UCS should be suspected in a patient with a PLSVC and a history of brain abscesses or paradoxical emboli, in a patient with a left-to-right interatrial shunt with unexplained arterial oxygen desaturation,  or in the setting of a new-onset, poorly explained left-to-right shunt following cardiac surgery.  Coronary sinus ASDs have been reported to occur with several other congenital heart defects, such as endocardial cushion defects,  cor triatriatum, tetralogy of Fallot,  pulmonary atresia or stenosis, abnormal ventriculoarterial connection,  and anomalous pulmonary venous return.  It also has been reported in association with Noonan syndrome, which is characterized by ASDs with pulmonary stenosis and developmental delay. 
As in other ASDs, indications for surgical repair include complications from right-to-left shunting, right heart volume overload, paradoxical emboli, and brain abscesses.  UCS may be repaired when presenting with other cardiac lesions.
Coronary sinus type ASD is characterized by a communication between the coronary sinus and the left atrium. Several anatomic variations of this communication have been described, including partial fenestrations between the walls of the coronary sinus and left atrium to a complete atresia of the coronary sinus orifice.
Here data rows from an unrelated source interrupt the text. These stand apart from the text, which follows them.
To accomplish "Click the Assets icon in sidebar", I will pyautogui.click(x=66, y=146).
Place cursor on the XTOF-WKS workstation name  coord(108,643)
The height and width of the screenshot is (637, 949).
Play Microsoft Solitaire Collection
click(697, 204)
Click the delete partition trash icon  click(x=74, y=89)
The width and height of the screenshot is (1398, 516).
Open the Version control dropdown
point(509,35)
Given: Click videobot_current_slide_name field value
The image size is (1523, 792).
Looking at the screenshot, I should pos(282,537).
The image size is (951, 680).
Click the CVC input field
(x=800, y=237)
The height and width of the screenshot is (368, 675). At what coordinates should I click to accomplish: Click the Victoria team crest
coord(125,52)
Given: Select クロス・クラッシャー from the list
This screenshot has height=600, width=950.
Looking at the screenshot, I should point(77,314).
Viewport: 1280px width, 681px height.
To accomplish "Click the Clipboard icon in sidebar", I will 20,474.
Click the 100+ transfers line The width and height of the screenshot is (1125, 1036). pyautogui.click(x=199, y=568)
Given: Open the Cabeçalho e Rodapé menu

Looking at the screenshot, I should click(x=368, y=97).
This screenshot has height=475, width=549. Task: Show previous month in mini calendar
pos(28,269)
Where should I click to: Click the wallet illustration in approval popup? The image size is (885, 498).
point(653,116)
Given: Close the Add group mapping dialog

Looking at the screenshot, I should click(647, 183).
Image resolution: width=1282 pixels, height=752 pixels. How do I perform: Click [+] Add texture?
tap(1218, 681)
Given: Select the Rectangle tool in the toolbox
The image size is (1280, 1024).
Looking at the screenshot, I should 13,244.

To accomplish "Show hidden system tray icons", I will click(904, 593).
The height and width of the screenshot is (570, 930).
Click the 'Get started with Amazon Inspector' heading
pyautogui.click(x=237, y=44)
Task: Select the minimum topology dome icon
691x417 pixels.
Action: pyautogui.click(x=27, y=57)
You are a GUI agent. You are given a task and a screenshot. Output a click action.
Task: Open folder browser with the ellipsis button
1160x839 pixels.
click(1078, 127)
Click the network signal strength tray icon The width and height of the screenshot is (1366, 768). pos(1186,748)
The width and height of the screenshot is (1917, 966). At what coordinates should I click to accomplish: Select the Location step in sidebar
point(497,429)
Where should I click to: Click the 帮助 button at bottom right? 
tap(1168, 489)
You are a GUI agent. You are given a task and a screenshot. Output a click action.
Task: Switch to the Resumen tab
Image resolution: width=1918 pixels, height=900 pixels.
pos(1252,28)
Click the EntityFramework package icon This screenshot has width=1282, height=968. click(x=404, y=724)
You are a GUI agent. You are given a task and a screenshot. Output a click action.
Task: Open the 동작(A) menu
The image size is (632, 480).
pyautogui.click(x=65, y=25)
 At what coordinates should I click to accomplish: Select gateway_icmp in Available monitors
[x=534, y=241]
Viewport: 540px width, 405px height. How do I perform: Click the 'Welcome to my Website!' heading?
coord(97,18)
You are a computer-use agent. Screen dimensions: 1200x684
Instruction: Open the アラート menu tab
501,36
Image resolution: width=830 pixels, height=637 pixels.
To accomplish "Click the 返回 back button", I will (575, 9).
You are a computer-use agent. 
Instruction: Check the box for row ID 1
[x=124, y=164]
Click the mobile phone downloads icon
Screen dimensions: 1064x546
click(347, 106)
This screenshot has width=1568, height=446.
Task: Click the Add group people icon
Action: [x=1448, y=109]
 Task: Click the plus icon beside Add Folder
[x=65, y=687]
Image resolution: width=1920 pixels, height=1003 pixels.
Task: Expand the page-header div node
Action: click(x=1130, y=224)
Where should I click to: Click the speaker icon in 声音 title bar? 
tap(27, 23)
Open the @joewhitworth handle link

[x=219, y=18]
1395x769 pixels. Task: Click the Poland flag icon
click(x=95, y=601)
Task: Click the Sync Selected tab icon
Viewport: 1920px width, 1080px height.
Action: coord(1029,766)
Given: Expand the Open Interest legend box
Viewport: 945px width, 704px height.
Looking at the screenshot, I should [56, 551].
The "pure form" of this defect refers to total absence of the walls between the coronary sinus and left atrium, with a connection between a PLSVC and the left atrium in the presence of a heterotaxy syndrome. 
The PLSVC enters the pericardium anterior to the left pulmonary artery. It then runs posterior to enter the left atrium and drain through the coronary sinus to the right atrium. When the wall between the coronary sinus tube and left atrium fails to form, which is thought to be caused by the maldevelopment of the atriovenous fold, the systemic venous blood drains directly into the left atrium. This fenestration into the left atrium usually occurs between the left atrial appendage and the left upper pulmonary vein, as shown in the image below.  When this fold is missing, the defect is called a UCS or UCS-ASD.
UCS has been classified morphologically into various types by Kouchoukos et al,  as follows:
Type I: Completely UCS with PLSVC
Type II: Completely UCS without PLSVC
Type III: Partially unroofed midportion of coronary sinus
Type IV: Partially unroofed terminal portion of coronary sinus
Unroofed sinus syndrome related to cor triatriatum and ASD
Surgery is contraindicated in the presence of major genetic abnormalities.